• O Antagônico

A Jucepa. A Cilene Sabino. Os Intérpretes. As Associações e a Representação



A presidente da Junta Comercial do Estado do Pará, Cilene Sabino, está em uma saia justíssima. Explica-se: é que a Associação dos Tradutores e Intérpretes Públicos do Estado do Pará, em conjunto com outras associações do Brasil, ingressaram com uma representação no Ministério Público do Pará pedindo a instauração de inquérito civil para apuração de irregularidades ocorridas na Jucepa.


Isso porque chegou a conhecimento das associações que, em data recente, passou a constar no cadastro dos tradutores de língua inglesa o nome do senhor Antônio Batista de Oliveira Campos, matrícula — 20225279452, sem qualquer justificativa plausível para tanto, haja vista que tal profissional não consta no Cadastro Nacional de Tradutores Públicos e Intérpretes Comerciais — CNTPICZ, elaborado pelo Ministério da Economia a partir das informações prestadas por todas as Juntas Comerciais, o que indica que não foi transferido de nenhuma outra Junta Comercial; não foi realizado qualquer concurso recente em que pudesse ter sido aprovado.


“A oferta do registro a pessoas que não preencham os requisitos legais coloca em risco não apenas os interesses dos tradutores públicos, mas de toda a sociedade, justificando a intervenção do Ministério Público.”

Diz a representação frisando que tal conduta acaba por outorgar a pessoas sem a mínima qualificação técnica o poder de conferir presunção de exatidão, em caráter oficial, a textos que serão utilizados para a prática de atos de alta relevância, tais como processos judiciais, procedimentos administrativos e relações comerciais.

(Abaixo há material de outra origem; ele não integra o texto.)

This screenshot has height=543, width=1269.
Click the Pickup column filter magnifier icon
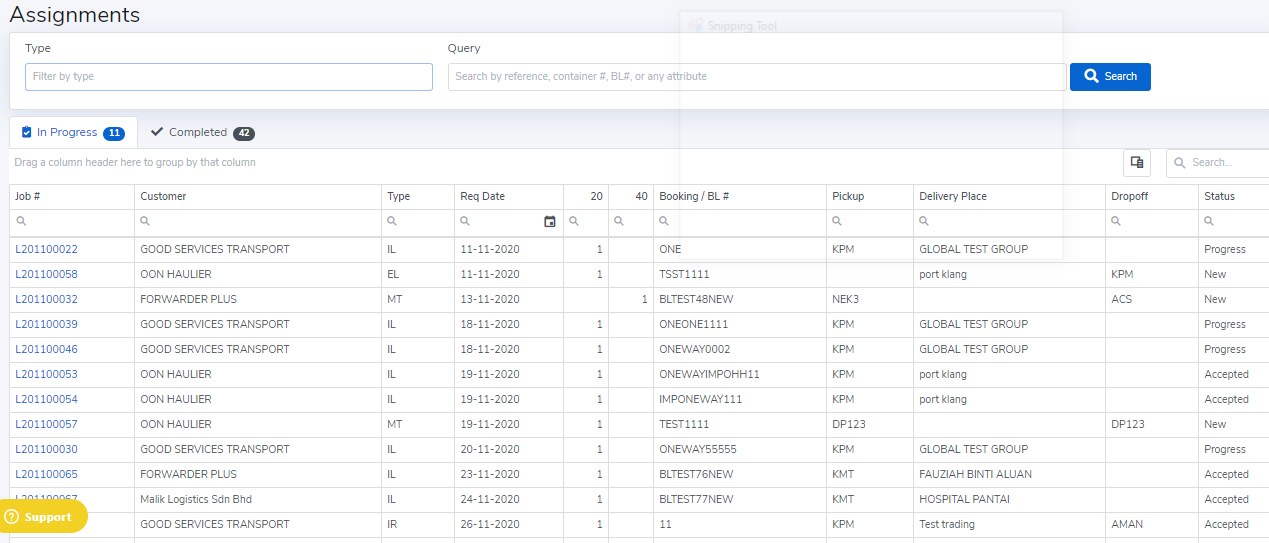click(x=838, y=222)
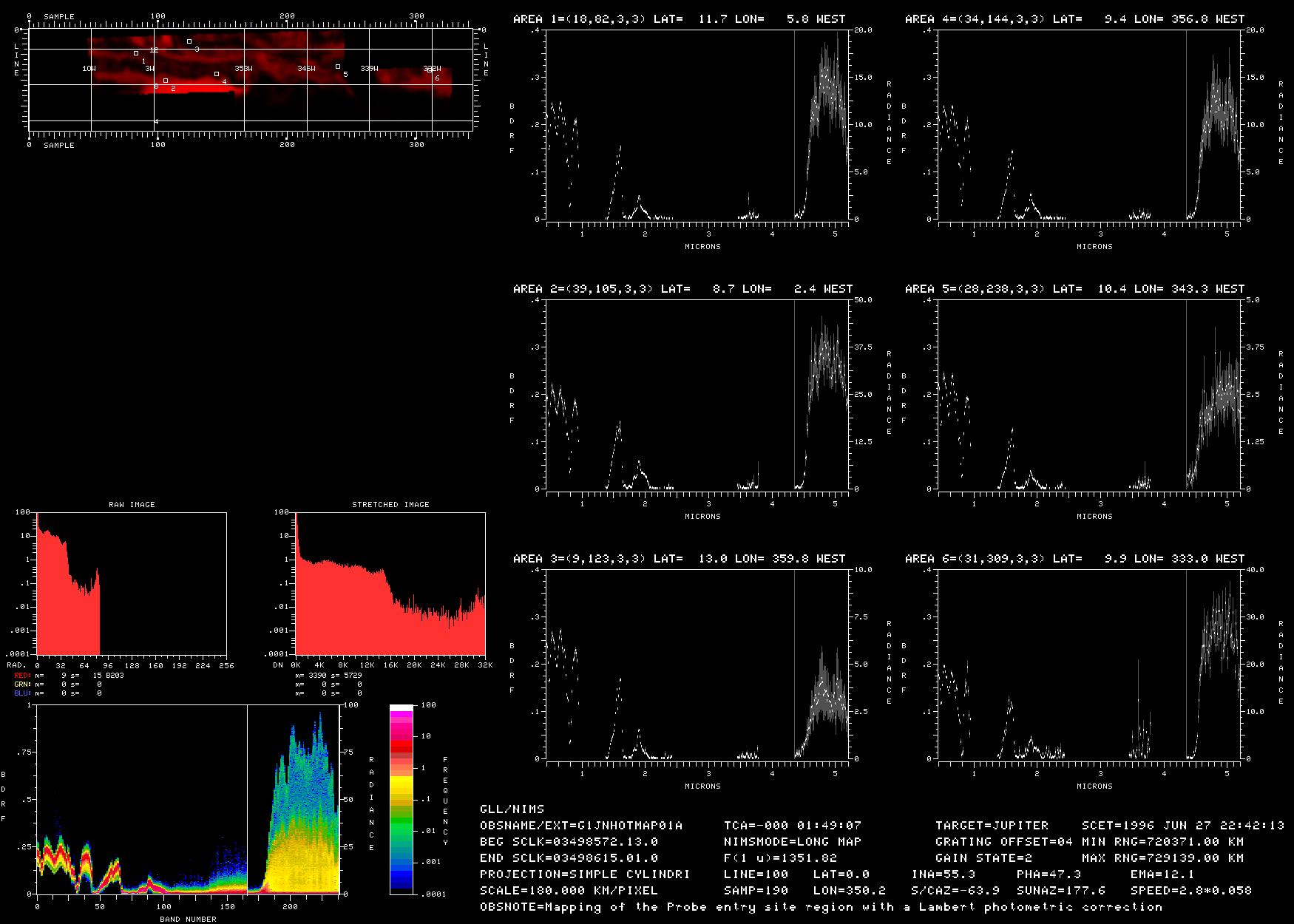The height and width of the screenshot is (924, 1294).
Task: Click the RED channel statistics label
Action: click(x=22, y=676)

O curioso dessa história é que quatro dias depois da denúncia aportar no MP, a Jucepa, publicou em seu site, no dia 30 de maio, matéria anunciando que o Departamento Nacional de Registro Empresarial e Integração (Drei), do Ministério da Economia, e a própria Jucepa abriram consulta pública para a elaboração do 1° Concurso Nacional para Tradutor e Intérprete Público. Trocando em miúdos, a emenda saiu pior do que o soneto !!